WORK REQUEST A:
Answer these questions using the article on herpes viruses and ubiquitin, one answer per line and marked to match:
(i) In which journal was the paper published?
(ii) What triggers the second invasive state of the virus?
(iii) Which graduate program is Nicholas Huffmaster in?
WORK REQUEST B: Continue the article on herpes viruses and ubiquitin, picking up after its final sentence.

EXCERPTED PASSAGE:
· · · · · · ·
Several herpes viruses have the ability to infect the nervous system more easily than other types of viruses. A new Northwestern Medicine study has uncovered the way herpes viruses use ubiquitin, a regulatory protein found in most cells, a finding that may explain their ability to routinely enter the nervous system and their prevalence in human hosts.
Gregory Smith, PhD, associate professor of Microbiology-Immunology, and Nicholas Huffmaster, a graduate student in the Driskill Graduate Program in Life Sciences, documented how herpes viruses repurpose ubiquitin to switch between two invasive states in a paper recently published in the Proceedings of the National Academy of Sciences.
“The propensity of these viruses to enter the nervous system is what makes them both extraordinary and dangerous, and we are working to understand how they gain access to the nervous system following casual contact with an infected individual,” Smith said.
Cells use ubiquitin to modify other proteins, and herpes viruses tap into this system to orchestrate a well-timed alteration of their properties. By removing the ubiquitin modifier, the virus calibrates to the first invasive state, which allows it to access nerve endings while replicating within the skin tissue. The second invasive state is triggered by the addition of the ubiquitin modifier. It is in this state that the virus acquires the ability to travel within nerve fibers further into the nervous system. Unlike other viruses, the switch between invasive states allows the herpes virus to overcome successive barriers that normally protect the peripheral nervous system from infection.
· · · · · · ·
GIVEN INFORMATION:
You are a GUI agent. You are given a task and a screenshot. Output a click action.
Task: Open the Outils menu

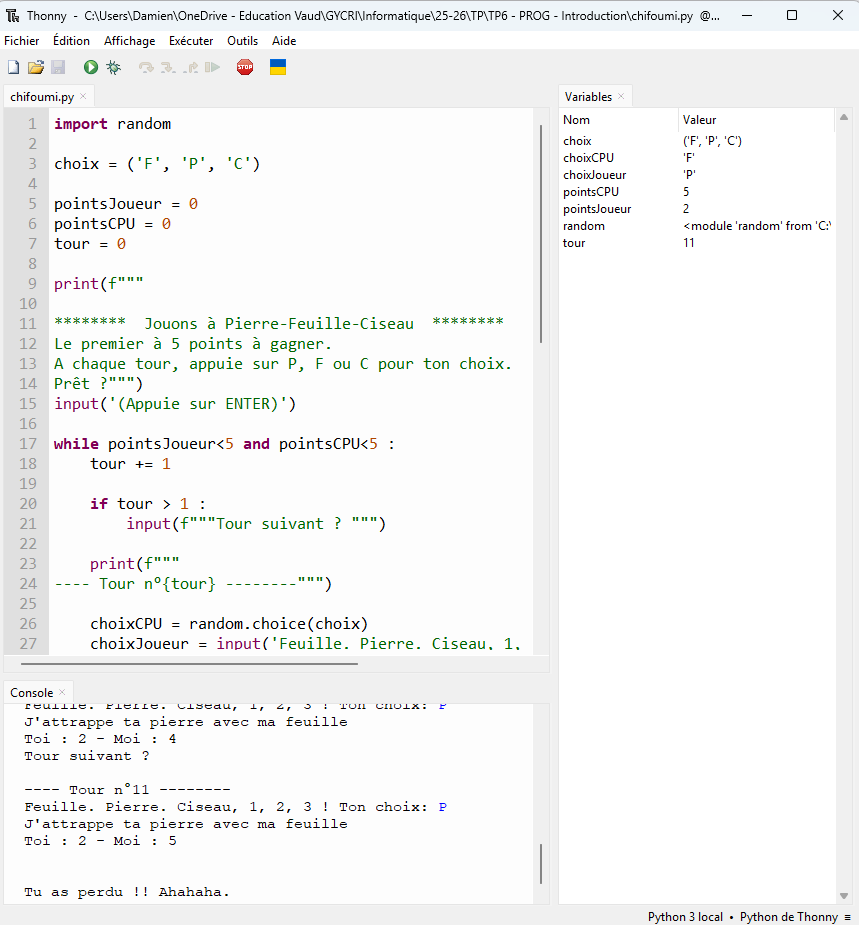pyautogui.click(x=242, y=40)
· · · · · · ·
RESULT A:
(i) The Proceedings of the National Academy of Sciences
(ii) The addition of the ubiquitin modifier
(iii) The Driskill Graduate Program in Life Sciences

RESULT B:
“It is somewhat like a transformer toy,” Smith said. “The dynamic switching of the invasive states is the key to the virus exploiting our nervous system as its life-long home and probably explains why no other virus can do it. This is a remarkable trait that is unique to these large complex viruses.”
Smith notes that studying how herpes viruses infect the nervous system may lead to developing drug delivery vehicles to the nervous system or developing unique vaccine approaches for not only herpes, but also for other infections.
“What we are learning is how the virus gets into the nervous system to establish life-long infections. If we can remove that ability from the virus, the immune system will always win, it will sterilize the virus, which means it is a really interesting vaccine platform,” Smith said.
Smith and his lab used a combination of genetic analysis, mass spectrometry and live-cell imaging to acquire data, in addition to collaborating with Patricia Sollars, PhD, and Gary Pickard, PhD, of the University of Nebraska, who conducted detailed analyses of herpes virus neuroinvasion in animals. In future studies, they will continue to decipher the processes by which the herpes virus invades the nervous system and how to exploit it to benefit human health.
The research was funded by National Institutes of Health (NIH) grants R01 AI056346 and R01 NS077003 and by NIH Viral Replication Training Grant T32AI060523.